From: "Fabio M. Di Nitto"<fdinitto@xxxxxxxxxx>
this also cleanup NODESTATE for good. JOINING was never used
Signed-off-by: Fabio M. Di Nitto<fdinitto@xxxxxxxxxx>
---
exec/coroparse.c | 1 +
exec/votequorum.c | 63 ++++++++++++++++++++++++++++++------
include/corosync/ipc_votequorum.h | 1 +
include/corosync/votequorum.h | 7 ++--
man/votequorum.5 | 48 +++++++++++++++++++++++++++-
man/votequorum_getinfo.3 | 1 +
test/testvotequorum1.c | 5 +--
tools/corosync-quorumtool.c | 1 +
8 files changed, 109 insertions(+), 18 deletions(-)

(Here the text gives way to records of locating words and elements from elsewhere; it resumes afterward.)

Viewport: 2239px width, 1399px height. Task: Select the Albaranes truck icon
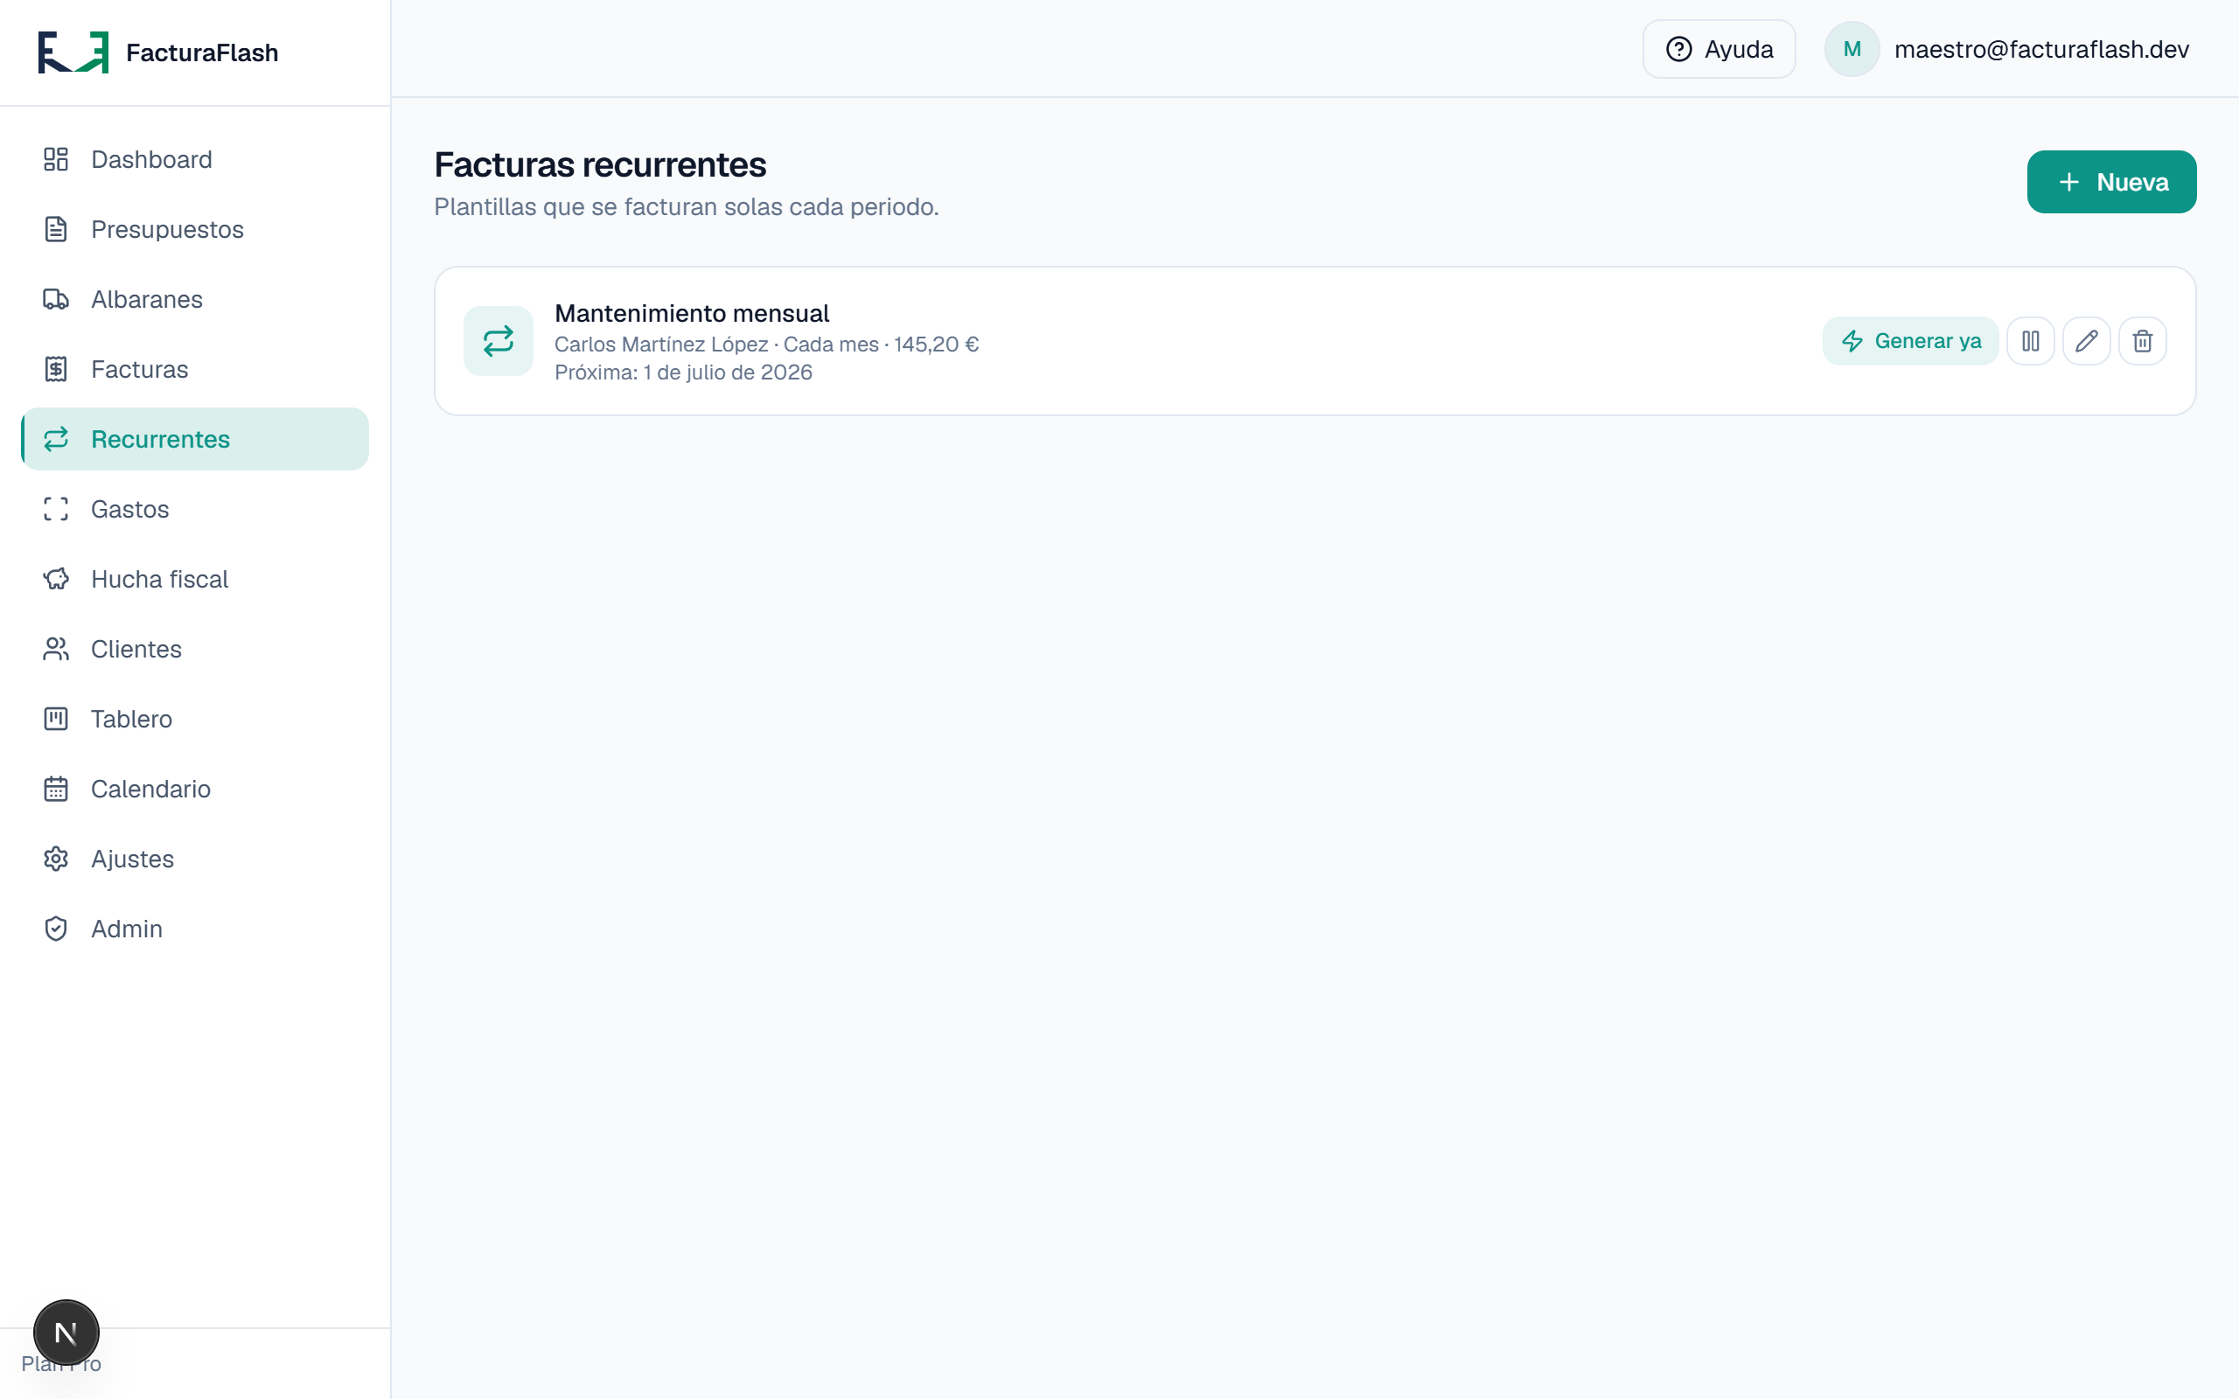56,300
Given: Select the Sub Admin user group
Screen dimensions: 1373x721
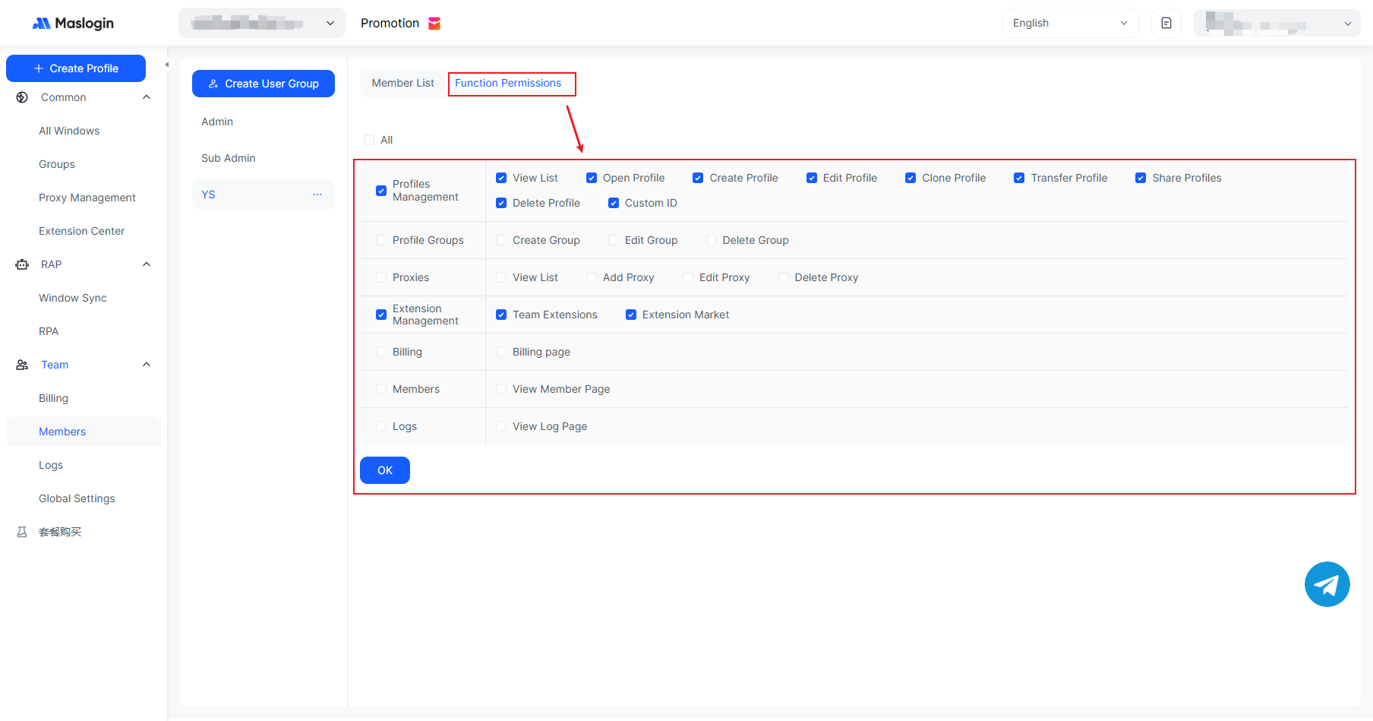Looking at the screenshot, I should [229, 158].
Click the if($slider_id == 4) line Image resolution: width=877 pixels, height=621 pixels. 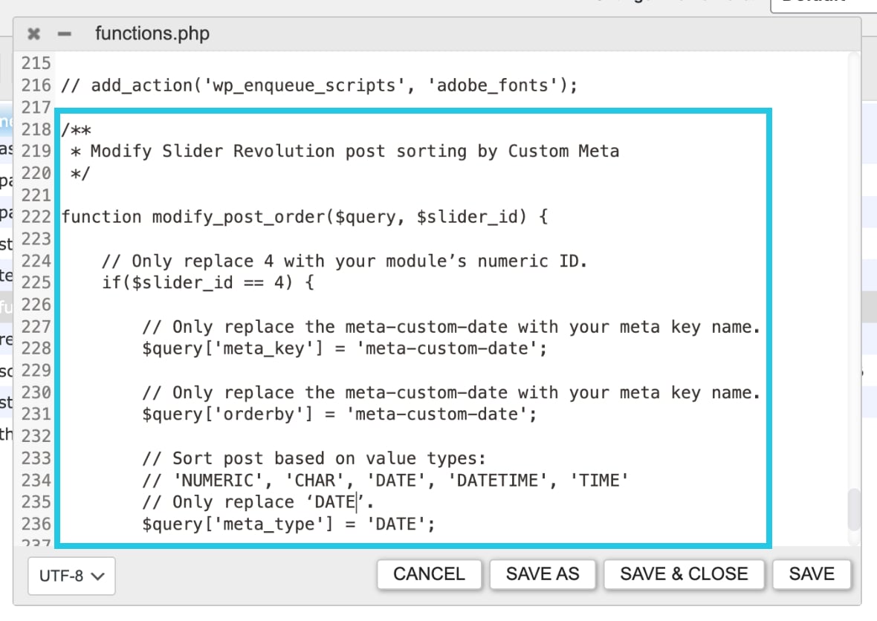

diff --git a/exec/coroparse.c b/exec/coroparse.c
index 9ca49ed..29115c9 100644
--- a/exec/coroparse.c
+++ b/exec/coroparse.c
@@ -371,6 +371,7 @@ static int main_config_parser_cb(const char *path,
}
if ((strcmp(path, "quorum.two_node") == 0) ||
+ (strcmp(path, "quorum.leave_remove") == 0) ||
(strcmp(path, "quorum.wait_for_all") == 0) ||
(strcmp(path, "quorum.auto_tie_breaker") == 0) ||
(strcmp(path, "quorum.last_man_standing") == 0)) {
diff --git a/exec/votequorum.c b/exec/votequorum.c
index afef5cf..672237a 100644
--- a/exec/votequorum.c
+++ b/exec/votequorum.c
@@ -83,6 +83,8 @@ static int lowest_node_id = -1;
static uint8_t last_man_standing = 0;
static uint32_t last_man_standing_window = DEFAULT_LMS_WIN;
+static uint8_t leave_remove = 0;
+static uint32_t ev_barrier = 0;
/*
* votequorum_exec defines/structs/forward definitions
*/
@@ -135,13 +137,15 @@ static int votequorum_exec_send_reconfigure(uint8_t param, unsigned int nodeid,
* votequorum internal node status/view
*/
+#define NODE_FLAGS_LEAVING 1
+
#define NODEID_US 0
#define NODEID_QDEVICE UINT32_MAX
typedef enum {
- NODESTATE_JOINING=1,
- NODESTATE_MEMBER,
- NODESTATE_DEAD
+ NODESTATE_MEMBER=1,
+ NODESTATE_DEAD,
+ NODESTATE_LEAVING
} nodestate_t;
struct cluster_node {
@@ -214,6 +218,7 @@ static quorum_set_quorate_fn_t quorum_callback;
*/
static char *votequorum_exec_init_fn (struct corosync_api_v1 *api);
+static int votequorum_exec_exit_fn (void);
static void message_handler_req_exec_votequorum_nodeinfo (
const void *message,
@@ -328,6 +333,7 @@ static struct corosync_service_engine votequorum_service_engine = {
.lib_engine = quorum_lib_service,
.lib_engine_count = sizeof (quorum_lib_service) / sizeof (struct corosync_lib_handler),
.exec_init_fn = votequorum_exec_init_fn,
+ .exec_exit_fn = votequorum_exec_exit_fn,
.exec_engine = votequorum_exec_engine,
.exec_engine_count = sizeof (votequorum_exec_engine) / sizeof (struct corosync_exec_handler),
.confchg_fn = votequorum_confchg_fn,
@@ -488,6 +494,10 @@ static int calculate_quorum(int allow_decrease, unsigned int max_expected, unsig
ENTER();
+ if ((leave_remove)&& (allow_decrease)&& (max_expected)) {
+ max_expected = max(ev_barrier, max_expected);
+ }
+
list_iterate(nodelist,&cluster_members_list) {
node = list_entry(nodelist, struct cluster_node, list);
@@ -724,6 +734,7 @@ static char *votequorum_readconfig_static(void)
wait_for_all = 1;
}
+ icmap_get_uint8("quorum.leave_remove",&leave_remove);
icmap_get_uint8("quorum.wait_for_all",&wait_for_all);
icmap_get_uint8("quorum.auto_tie_breaker",&auto_tie_breaker);
icmap_get_uint8("quorum.last_man_standing",&last_man_standing);
@@ -759,6 +770,8 @@ static void votequorum_readconfig_dynamic(void)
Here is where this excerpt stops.